Start of Extract provided

See Docket 70 at 12; Docket 94 at 10.
In Tekni-Plex, Tang was the sole shareholder, president, CEO, and sole
director of Tekni-Plex during the relevant time period. 674 N.E.2d at 665.
Meyner and Landis (M&L), a law firm retained by Tekni-Plex for many years,
represented Tekni-Plex on various legal matters and represented Tang
individually on personal matters. Id. In a merger agreement with TP
Acquisition, Tang agreed to sell Tekni-Plex to TP Acquisition, and M&L
represented Tekni-Plex and Tang personally during that process. Id. In the
merger agreement, Tang agreed to indemnify TP Acquisition for any losses
resulting from breaches of warranty or representations. Id. TP Acquisition then
commenced an arbitration proceeding against Tang, alleging breach of
representations and warranties. Id. After Tang retained M&L to represent him,
TP Acquisition moved to disqualify the law firm and moved for M&L to give all
its Tekni-Plex files pre-merger to TP Acquisition. Id. at 666.
The New York Court of Appeals concluded that M&L should be
disqualified from representing Tang in the arbitration, and the authority to
assert the attorney-client privilege over confidential communications between
Tekni-Plex and M&L pre-merger passed to TP Acquisition—the new
management. Id. But the court noted that TP Acquisition could not assert the
privilege over communications between M&L and Tekni-Plex or Tang
individually about the acquisition because “Tekni-Plex and Tang were joined in
an adversarial relationship to [TP] Acquisition” during the acquisition. Id.
30
(emphasis added). The court also found that TP Acquisition was not entitled to
M&L’s confidential communications about its representation of Tekni-Plex
during the acquisition. Id. The court then discussed the Code of Professional
Responsibility under New York law to determine whether M&L should be
disqualified as counsel. Id. at 667-68.
Tang and M&L argued that TP Acquisition’s purchase of Tekni-Plex did
not transfer the attorney-client privilege under the general rule because the
acquisition was a transfer of assets and Tekni-Plex ceased to exist after the
merger. Id. at 668. In response, the court stated:
Weintraub establishes that, where efforts are made to run the preexisting business entity and manage its affairs, successor
management stands in the shoes of prior management and controls
the attorney-client privilege with respect to matters concerning the
company’s operations. It follows that, under such circumstances,
the prior attorney-client relationship continues with the newly
formed entity.
By contrast, the mere transfer of assets with no attempt to continue
the pre-existing operation generally does not transfer the attorneyclient relationship.
Id. The court then noted that the old Tekni-Plex, despite expiring after the
merger, did not cease in substance. Id. at 669. Rather, Tekni-Plex’s business
operations continued under its new management—TP Acquisition. Id. And
thus, the court found that control of the privilege over communications premerger indeed passed to TP Acquisition. Id.
The court next analyzed the communications related to the merger itself
and why TP Acquisition did not assume control of the privilege over those
communications, which is the reasoning Deck relies on here. Id. at 671; see
31
also Docket 56 at 13. The court reasoned that the parties’ merger agreement
“contemplated that, in any dispute arising from the merger transaction, the
rights of the acquired corporation, old Tekni-Plex, relating to the transaction
would remain independent from and adverse to the rights of [TP Acquisition].”

End of Extract provided
Start of Supplied entries

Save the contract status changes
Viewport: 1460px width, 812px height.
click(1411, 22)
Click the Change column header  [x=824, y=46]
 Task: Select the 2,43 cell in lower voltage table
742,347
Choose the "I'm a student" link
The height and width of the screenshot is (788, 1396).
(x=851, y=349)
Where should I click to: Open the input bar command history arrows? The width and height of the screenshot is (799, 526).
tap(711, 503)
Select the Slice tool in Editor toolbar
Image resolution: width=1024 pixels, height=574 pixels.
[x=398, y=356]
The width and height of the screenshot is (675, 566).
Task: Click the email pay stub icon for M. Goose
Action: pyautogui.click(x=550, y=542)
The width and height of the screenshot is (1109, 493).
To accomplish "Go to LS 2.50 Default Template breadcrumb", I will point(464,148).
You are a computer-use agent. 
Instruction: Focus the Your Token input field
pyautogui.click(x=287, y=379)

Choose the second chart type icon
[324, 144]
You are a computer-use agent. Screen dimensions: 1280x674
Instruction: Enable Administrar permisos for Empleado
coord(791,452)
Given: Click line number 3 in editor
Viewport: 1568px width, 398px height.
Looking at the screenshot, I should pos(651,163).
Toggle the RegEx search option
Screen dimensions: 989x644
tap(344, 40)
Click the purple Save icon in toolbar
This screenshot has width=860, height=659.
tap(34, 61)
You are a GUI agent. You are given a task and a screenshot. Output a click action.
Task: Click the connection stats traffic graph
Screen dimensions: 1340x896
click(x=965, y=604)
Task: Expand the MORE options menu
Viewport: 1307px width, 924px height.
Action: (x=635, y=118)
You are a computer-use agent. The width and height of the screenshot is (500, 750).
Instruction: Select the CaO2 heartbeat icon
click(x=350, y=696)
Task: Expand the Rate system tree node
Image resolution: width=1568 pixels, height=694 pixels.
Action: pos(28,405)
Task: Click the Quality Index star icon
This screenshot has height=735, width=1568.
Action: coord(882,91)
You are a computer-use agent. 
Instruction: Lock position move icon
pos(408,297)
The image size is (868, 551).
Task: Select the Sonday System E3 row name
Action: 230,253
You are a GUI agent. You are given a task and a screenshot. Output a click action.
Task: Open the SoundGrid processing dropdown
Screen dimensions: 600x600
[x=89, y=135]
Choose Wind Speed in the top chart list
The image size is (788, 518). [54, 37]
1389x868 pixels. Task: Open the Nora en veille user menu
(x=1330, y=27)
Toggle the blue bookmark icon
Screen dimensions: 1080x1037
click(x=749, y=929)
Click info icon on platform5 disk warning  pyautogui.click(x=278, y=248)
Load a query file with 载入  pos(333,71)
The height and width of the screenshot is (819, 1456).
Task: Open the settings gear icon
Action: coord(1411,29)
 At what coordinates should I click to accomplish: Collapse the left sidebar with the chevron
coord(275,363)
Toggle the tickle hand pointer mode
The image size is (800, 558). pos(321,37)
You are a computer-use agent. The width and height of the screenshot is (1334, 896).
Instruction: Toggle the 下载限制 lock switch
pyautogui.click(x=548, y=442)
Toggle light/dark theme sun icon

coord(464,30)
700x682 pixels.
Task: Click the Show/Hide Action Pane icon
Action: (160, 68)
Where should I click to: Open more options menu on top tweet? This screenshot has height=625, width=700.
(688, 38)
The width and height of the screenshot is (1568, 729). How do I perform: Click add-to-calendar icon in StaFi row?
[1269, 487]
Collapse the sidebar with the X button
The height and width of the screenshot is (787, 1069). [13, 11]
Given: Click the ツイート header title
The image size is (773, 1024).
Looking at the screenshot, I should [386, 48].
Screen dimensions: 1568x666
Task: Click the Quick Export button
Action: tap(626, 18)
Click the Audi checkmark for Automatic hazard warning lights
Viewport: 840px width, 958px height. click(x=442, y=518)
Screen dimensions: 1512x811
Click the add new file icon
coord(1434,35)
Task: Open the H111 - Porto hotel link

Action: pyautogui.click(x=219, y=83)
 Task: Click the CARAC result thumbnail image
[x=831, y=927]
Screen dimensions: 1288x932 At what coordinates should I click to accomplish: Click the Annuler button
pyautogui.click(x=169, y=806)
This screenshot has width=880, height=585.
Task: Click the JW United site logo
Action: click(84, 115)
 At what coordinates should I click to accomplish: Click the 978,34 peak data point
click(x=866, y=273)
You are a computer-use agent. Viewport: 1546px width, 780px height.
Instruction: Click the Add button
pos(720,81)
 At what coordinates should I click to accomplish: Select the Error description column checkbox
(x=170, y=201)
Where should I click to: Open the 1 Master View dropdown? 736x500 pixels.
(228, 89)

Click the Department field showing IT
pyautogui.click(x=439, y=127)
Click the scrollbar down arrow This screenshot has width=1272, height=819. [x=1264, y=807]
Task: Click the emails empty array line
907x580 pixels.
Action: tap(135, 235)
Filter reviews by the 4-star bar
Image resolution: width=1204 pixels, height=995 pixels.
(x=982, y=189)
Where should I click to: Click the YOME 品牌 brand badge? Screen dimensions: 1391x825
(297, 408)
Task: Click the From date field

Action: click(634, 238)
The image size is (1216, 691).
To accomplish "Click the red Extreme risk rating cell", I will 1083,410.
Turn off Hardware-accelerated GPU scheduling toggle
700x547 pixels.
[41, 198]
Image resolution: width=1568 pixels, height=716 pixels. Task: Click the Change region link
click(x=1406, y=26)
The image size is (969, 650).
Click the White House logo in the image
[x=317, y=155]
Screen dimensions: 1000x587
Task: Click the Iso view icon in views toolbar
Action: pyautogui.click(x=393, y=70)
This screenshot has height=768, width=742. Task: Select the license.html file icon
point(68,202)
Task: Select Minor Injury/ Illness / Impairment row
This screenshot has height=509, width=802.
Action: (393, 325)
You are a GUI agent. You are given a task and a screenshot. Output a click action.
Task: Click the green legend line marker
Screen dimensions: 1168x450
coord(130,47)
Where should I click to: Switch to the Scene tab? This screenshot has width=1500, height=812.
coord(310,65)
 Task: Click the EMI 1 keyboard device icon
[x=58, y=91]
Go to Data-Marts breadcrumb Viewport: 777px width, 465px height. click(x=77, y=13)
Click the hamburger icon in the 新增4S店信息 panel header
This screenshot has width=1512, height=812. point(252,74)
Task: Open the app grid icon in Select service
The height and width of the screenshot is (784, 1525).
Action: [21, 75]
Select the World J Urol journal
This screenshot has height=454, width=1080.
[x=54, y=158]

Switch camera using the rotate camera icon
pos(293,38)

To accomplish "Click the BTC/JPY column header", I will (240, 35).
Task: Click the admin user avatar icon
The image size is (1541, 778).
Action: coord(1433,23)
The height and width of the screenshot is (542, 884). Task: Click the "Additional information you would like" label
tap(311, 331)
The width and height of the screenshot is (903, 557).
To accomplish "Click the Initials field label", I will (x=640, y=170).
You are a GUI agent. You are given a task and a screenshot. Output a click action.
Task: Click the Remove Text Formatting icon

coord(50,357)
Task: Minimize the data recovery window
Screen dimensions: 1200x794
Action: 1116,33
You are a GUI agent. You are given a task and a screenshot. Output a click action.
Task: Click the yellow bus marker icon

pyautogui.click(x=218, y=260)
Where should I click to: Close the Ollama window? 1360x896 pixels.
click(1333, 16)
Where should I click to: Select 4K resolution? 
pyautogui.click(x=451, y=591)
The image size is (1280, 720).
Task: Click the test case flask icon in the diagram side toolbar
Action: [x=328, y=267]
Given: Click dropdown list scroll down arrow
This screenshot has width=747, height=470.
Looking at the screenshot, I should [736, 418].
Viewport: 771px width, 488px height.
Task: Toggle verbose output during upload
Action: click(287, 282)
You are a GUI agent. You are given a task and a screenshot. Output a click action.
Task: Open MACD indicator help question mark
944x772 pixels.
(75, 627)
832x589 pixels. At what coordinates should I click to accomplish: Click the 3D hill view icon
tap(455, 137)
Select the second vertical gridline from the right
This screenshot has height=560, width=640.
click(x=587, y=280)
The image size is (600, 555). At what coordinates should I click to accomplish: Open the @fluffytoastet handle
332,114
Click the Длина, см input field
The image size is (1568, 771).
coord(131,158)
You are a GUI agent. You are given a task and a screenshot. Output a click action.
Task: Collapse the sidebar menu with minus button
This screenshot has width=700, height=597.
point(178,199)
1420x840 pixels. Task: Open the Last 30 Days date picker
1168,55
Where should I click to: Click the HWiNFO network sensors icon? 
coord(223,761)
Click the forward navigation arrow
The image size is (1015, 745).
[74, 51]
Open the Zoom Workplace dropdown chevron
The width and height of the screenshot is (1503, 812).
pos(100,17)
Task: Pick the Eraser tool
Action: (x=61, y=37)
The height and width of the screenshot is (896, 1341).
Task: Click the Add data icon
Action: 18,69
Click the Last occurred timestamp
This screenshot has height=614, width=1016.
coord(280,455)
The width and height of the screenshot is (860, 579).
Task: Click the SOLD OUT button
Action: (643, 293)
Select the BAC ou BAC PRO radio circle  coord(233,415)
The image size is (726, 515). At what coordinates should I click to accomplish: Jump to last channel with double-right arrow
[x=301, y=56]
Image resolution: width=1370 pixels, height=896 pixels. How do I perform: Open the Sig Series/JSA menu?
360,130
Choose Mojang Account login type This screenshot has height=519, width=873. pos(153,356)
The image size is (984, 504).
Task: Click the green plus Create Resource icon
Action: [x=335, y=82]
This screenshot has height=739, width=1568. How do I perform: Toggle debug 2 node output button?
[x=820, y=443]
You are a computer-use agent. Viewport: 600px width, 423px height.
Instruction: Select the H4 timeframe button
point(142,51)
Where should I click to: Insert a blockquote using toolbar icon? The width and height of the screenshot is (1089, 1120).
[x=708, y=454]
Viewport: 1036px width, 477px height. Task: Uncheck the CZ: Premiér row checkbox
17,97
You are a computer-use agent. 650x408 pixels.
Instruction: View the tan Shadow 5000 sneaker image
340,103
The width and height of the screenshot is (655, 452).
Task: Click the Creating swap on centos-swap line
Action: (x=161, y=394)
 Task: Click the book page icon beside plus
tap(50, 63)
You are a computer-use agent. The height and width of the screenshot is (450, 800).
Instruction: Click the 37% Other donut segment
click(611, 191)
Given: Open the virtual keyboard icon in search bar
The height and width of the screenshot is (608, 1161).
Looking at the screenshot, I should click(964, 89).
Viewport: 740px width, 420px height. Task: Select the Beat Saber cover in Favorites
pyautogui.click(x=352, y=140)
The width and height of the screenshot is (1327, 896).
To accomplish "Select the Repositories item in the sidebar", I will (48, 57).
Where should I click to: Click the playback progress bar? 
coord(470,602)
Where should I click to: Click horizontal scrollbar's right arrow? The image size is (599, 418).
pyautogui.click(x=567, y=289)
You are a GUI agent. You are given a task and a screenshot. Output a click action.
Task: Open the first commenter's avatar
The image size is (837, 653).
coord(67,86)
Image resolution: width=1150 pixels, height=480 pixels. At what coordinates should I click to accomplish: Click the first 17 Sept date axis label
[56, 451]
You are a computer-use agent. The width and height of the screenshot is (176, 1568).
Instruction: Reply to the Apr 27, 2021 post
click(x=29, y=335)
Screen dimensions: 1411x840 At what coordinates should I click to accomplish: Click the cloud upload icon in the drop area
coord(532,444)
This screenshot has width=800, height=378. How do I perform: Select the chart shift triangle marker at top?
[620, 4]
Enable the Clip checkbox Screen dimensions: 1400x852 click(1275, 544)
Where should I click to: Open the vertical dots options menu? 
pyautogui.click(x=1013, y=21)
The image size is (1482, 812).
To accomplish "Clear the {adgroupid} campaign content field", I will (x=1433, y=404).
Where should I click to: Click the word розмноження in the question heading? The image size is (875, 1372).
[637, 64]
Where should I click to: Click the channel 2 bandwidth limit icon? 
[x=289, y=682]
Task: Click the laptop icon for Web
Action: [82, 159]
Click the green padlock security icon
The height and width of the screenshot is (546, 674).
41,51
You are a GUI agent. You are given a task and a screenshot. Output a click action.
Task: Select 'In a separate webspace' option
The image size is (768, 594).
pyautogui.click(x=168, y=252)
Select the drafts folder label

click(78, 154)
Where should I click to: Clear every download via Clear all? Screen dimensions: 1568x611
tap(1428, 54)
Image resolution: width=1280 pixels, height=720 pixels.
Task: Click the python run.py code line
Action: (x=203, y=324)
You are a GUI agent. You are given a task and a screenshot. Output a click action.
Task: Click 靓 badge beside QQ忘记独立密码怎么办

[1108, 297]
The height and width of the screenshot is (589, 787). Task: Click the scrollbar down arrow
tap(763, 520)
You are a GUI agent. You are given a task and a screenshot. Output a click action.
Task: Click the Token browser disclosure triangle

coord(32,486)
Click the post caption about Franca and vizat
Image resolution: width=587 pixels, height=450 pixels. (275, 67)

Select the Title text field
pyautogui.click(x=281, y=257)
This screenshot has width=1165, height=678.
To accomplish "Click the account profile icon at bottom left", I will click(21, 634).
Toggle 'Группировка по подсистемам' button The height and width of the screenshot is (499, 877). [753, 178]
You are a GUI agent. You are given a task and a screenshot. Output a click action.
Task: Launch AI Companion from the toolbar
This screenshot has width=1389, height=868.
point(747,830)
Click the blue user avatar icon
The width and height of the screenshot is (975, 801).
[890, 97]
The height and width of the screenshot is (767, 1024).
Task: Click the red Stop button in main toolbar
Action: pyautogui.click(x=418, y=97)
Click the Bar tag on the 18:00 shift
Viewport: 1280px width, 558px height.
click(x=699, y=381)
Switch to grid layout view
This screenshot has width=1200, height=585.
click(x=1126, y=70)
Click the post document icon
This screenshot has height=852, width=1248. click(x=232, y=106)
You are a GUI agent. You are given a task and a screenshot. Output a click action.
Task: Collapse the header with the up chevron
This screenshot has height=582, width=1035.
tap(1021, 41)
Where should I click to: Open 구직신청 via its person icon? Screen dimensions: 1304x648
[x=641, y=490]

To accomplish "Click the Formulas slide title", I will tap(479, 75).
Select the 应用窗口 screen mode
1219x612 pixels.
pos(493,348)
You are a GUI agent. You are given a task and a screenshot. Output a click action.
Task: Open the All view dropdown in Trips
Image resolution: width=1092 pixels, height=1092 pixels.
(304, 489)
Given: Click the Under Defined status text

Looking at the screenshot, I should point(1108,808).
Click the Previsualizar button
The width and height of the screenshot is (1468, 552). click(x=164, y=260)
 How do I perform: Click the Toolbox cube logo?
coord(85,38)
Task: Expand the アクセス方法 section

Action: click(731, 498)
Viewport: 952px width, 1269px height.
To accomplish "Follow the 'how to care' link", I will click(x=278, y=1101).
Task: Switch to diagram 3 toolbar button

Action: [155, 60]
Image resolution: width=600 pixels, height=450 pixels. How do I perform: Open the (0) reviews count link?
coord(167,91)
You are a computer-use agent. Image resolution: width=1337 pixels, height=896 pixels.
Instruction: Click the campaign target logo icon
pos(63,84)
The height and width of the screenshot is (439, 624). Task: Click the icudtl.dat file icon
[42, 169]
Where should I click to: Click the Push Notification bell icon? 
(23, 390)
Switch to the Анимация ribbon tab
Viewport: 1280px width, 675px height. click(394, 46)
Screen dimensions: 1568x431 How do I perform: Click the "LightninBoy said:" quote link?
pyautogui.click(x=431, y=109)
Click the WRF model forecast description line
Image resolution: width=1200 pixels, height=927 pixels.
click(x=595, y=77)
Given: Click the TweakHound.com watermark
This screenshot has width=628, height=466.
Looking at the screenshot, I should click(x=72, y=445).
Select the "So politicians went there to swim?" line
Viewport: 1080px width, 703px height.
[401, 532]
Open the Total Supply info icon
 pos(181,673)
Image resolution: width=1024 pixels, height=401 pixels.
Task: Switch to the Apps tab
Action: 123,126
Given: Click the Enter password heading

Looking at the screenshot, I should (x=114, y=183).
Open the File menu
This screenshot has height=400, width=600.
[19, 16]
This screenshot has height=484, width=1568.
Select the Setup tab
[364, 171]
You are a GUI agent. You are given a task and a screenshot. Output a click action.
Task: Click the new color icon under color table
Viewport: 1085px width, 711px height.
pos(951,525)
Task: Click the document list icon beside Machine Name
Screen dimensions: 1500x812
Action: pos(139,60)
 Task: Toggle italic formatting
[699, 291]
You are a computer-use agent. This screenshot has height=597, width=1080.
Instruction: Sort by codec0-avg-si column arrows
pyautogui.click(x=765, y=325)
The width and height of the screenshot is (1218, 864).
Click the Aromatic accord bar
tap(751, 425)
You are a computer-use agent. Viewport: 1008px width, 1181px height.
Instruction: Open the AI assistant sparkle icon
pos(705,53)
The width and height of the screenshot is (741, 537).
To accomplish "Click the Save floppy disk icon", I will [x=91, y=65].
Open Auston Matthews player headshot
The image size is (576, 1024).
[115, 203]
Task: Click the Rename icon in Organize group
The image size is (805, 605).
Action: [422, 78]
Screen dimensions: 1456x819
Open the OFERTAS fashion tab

End of Supplied entries

▶ [Exercise objective]
Pick up the court opinion excerpt on the Tekni-Plex privilege dispute after its last sentence and carry it forward. The stored data plays no part in this work.

▶ [Answer to this exercise]
Tekni-Plex, 674 N.E.2d at 672. Thus, while citing the purposes underlying the
attorney-client privilege, the court’s ruling was largely based on “this particular
transaction and the structure of the underlying agreement.” Id. The court lastly
noted that its decision did not prevent TP Acquisition from obtaining
confidential documents for which the privilege had been waived through the
discovery process. Id.
Similarly, on a motion to disqualify counsel based on the California Rules
of Professional Conduct, the court in Facebook, Inc. v. ConnectU, Inc. relied on
the reasoning of Tekni-Plex in determining whether a law firm that previously
represented co-defendants (ConnectU and the Founders) could continue to
represent one of the defendants (the Founders) in the same litigation.
2009 WL 10680755, at *2, *10-11 (N.D. Cal. Sept. 2, 2009). The Founders had
owned ConnectU. Id. at *1. As part of the settlement agreement earlier in
litigation, Facebook became the sole shareholder of ConnectU and retained new
management. Id. at *2. ConnectU’s new management retained new counsel
that sought to disqualify previous counsel from continuing to represent the
Founders because such continued representation would be a conflict of
interest. Id. In opposition, the Founders argued that Facebook, through its
32
ownership of ConnectU, was trying to “cripple” the Founders, its long-time
litigation adversary. Id.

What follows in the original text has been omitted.